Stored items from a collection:
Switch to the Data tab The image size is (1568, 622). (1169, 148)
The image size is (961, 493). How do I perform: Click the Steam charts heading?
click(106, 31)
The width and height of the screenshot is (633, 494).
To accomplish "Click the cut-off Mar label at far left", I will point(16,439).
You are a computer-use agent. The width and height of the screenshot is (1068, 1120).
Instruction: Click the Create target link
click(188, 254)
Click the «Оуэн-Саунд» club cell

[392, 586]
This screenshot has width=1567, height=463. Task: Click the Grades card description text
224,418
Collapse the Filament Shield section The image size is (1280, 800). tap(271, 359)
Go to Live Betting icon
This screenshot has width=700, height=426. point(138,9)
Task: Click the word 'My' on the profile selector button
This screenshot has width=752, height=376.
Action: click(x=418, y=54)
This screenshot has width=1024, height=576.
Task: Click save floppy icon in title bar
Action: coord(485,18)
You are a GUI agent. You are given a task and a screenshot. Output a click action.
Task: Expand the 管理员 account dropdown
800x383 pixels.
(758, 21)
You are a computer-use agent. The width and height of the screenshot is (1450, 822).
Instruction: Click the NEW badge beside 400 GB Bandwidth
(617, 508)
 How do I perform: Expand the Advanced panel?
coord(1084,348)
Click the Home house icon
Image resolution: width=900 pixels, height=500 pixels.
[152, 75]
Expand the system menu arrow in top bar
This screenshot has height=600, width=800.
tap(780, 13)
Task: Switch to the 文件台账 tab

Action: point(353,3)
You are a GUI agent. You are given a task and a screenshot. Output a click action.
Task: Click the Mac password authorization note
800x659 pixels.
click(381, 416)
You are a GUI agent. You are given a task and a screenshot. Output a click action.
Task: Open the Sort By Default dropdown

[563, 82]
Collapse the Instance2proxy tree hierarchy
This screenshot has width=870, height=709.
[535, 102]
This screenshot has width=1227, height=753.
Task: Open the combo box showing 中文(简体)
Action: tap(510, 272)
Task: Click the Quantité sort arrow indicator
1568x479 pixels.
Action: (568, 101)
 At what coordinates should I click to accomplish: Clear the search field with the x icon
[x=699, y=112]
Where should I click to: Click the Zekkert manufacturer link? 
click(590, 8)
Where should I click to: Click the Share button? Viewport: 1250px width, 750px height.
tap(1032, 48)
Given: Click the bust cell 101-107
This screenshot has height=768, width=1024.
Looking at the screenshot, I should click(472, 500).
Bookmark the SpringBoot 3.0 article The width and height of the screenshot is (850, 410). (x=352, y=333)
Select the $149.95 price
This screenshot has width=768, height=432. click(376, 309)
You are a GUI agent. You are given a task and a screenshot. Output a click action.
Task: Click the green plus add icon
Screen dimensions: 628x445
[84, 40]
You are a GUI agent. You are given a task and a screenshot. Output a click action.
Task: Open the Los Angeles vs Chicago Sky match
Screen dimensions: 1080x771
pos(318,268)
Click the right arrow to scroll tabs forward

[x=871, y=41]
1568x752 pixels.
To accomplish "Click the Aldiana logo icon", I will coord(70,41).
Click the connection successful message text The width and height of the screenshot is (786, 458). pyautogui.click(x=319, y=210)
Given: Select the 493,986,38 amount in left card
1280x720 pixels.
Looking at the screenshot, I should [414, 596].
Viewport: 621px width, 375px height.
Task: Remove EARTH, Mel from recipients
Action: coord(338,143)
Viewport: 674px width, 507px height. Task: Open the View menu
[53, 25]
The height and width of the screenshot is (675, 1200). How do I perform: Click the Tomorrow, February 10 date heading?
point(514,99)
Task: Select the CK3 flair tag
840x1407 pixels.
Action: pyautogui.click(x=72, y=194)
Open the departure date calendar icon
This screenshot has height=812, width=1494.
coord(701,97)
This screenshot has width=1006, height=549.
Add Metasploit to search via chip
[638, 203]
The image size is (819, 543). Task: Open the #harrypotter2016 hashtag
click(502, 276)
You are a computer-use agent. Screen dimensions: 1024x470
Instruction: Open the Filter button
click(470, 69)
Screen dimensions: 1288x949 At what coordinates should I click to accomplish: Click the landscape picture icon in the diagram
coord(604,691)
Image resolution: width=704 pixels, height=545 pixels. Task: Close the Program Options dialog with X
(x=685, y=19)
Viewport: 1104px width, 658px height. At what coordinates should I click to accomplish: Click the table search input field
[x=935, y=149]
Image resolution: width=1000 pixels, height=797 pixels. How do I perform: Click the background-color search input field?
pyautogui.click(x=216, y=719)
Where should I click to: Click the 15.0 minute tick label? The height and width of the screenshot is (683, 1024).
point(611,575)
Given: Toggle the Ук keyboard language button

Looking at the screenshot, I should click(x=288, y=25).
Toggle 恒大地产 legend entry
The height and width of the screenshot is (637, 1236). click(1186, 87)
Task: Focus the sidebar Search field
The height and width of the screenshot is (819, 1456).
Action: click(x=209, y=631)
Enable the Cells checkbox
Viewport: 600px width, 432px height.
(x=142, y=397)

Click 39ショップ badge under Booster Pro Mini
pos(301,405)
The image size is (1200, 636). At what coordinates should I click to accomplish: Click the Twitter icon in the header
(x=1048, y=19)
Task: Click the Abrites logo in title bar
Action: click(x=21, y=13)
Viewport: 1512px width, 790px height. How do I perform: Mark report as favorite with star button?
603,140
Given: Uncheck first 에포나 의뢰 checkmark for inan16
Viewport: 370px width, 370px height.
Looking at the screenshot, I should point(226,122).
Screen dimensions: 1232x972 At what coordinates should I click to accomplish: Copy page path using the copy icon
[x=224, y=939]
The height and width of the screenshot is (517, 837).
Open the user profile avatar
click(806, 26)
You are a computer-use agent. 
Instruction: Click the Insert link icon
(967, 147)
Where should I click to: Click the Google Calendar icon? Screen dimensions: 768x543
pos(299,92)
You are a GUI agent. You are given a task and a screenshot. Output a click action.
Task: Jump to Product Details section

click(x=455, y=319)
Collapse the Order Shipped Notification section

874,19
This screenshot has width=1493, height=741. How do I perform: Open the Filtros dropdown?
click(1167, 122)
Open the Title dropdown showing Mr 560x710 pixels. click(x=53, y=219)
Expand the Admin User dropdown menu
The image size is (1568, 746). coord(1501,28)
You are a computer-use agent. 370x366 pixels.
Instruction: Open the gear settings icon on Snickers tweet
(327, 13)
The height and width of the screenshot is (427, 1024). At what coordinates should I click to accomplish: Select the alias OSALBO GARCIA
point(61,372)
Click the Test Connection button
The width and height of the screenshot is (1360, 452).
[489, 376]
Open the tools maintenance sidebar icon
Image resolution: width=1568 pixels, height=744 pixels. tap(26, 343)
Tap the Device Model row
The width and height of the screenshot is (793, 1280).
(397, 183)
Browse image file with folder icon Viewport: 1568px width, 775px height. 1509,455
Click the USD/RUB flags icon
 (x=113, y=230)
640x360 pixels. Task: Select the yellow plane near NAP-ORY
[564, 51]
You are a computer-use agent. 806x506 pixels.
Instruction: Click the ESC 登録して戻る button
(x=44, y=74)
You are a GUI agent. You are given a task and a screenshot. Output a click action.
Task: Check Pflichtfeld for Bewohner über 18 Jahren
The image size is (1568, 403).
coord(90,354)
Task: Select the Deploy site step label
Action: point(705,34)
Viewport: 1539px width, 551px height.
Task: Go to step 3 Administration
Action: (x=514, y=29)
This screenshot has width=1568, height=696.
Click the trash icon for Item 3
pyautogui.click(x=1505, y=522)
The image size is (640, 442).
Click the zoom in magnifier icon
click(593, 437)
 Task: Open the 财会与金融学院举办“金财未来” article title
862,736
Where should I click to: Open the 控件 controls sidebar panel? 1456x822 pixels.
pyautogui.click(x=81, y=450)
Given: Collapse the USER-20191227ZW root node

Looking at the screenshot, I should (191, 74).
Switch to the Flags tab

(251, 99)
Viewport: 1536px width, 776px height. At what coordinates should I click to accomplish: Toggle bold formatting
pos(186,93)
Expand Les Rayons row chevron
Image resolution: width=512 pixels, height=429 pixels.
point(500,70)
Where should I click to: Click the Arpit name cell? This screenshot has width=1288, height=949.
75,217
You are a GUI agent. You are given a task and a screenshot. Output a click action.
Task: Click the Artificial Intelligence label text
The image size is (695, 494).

BRIEF:
Look through the entries for lines containing the word "left" and return each one.

ANSWER FOR THIS EXERCISE:
To accomplish "Click the cut-off Mar label at far left", I will point(16,439).
Given: Select the 493,986,38 amount in left card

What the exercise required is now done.